Here is the Matlab program I have built :

 clear all;close all;hold on;axis equal;
 t=0:0.01:2*pi;
 p=[0,2*pi/3,5*pi/4,2*pi]; % polar angles
 v=exp(i*p(1:3)); % vertices
 a=v(1);b=v(2);c=v(3);
 A=(p(3)-p(2))/2;
 B=(p(4)-p(3))/2;
 C=(p(2)-p(1))/2;
 an=[A,B,C]; % list of angles
 TL=tan(an); % their tangents
 s=sum(TL);
 d=exp(i*p(1:3))*TL'/s; % orthocenter
 %tri=exp(i*p);plot(tri),hold on;
 %plot(exp(i*t));hold on;
 %plot(d,'or');hold on;
 [TL,-s]*[1 a a^2 conj(a);
          1 b b^2 conj(b);
          1 c c^2 conj(c);
          1 d d^2 conj(d)], % result always equal to (0,0,0,0)

Answer 2

The equation is invariant under affine transformations $z\mapsto \alpha z + \beta$. So we may assume that we have an orthocentric system formed by the centers of incircle and excircles of a triangle inscribed in a circle of radius $1$. Let the complex coordinates of the vertices be $a^2$, $b^2$, $c^2$ ( $|a|=|b|=|c|=1$).

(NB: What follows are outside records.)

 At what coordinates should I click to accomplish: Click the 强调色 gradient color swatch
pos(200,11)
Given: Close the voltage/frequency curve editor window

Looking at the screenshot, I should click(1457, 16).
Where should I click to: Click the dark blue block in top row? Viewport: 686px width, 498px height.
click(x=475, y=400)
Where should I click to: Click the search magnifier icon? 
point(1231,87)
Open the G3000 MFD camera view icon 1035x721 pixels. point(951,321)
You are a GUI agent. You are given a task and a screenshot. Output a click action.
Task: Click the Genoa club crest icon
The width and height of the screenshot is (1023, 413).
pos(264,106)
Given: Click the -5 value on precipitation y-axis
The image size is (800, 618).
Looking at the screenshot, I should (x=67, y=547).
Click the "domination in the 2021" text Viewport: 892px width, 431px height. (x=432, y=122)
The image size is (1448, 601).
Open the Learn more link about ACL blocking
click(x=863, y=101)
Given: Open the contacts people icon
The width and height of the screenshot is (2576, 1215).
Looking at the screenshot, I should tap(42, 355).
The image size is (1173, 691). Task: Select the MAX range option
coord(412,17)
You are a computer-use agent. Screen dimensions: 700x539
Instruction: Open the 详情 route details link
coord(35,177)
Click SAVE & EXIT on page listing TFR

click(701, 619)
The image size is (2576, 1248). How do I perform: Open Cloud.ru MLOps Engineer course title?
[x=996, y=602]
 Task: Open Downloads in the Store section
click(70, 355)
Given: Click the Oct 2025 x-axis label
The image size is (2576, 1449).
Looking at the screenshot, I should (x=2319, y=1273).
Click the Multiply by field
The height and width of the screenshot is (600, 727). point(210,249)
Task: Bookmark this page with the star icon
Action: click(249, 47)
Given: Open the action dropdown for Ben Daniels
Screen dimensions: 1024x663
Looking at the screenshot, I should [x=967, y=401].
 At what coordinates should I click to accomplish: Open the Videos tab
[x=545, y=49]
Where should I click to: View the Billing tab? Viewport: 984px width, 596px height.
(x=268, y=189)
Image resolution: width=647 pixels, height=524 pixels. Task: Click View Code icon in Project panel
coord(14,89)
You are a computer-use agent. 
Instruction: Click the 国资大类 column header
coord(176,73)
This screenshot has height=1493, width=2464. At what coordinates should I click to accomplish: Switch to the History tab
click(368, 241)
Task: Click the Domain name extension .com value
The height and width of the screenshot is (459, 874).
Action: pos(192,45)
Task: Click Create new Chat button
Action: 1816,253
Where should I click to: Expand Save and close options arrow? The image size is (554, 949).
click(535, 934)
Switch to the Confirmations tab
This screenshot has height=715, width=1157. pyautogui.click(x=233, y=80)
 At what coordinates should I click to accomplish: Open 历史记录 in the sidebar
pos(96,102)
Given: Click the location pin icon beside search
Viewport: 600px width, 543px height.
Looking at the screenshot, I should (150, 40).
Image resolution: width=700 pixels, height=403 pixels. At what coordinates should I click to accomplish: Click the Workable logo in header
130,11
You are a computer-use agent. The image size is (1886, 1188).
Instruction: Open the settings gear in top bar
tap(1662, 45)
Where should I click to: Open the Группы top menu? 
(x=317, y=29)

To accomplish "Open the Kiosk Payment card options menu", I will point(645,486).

Then (see )the have the orthocentric system formed by

$$-a b - b c - c a\\ a b - b c + c a\\ a b + b c - c a\\ - a b + b c + c a$$

and we must show that

$$\det \left ( \begin{matrix} 1 & a b + b c + c a & (a b + b c + c a)^2 & \frac{1}{a b} + \frac{1}{b c} + \frac{1}{c a} \\ 1 & \ldots & \ldots & \ldots \end{matrix} \right) = 0$$

Now it is enough to see that each row $0$ dot product with the row $$(a^2 b^2 + b^2 c^2 + c^2 a^2, 0, -1, 2 a^2 b^2 c^2)$$

(so column $3$ is a linear combination of $1$ and $4$).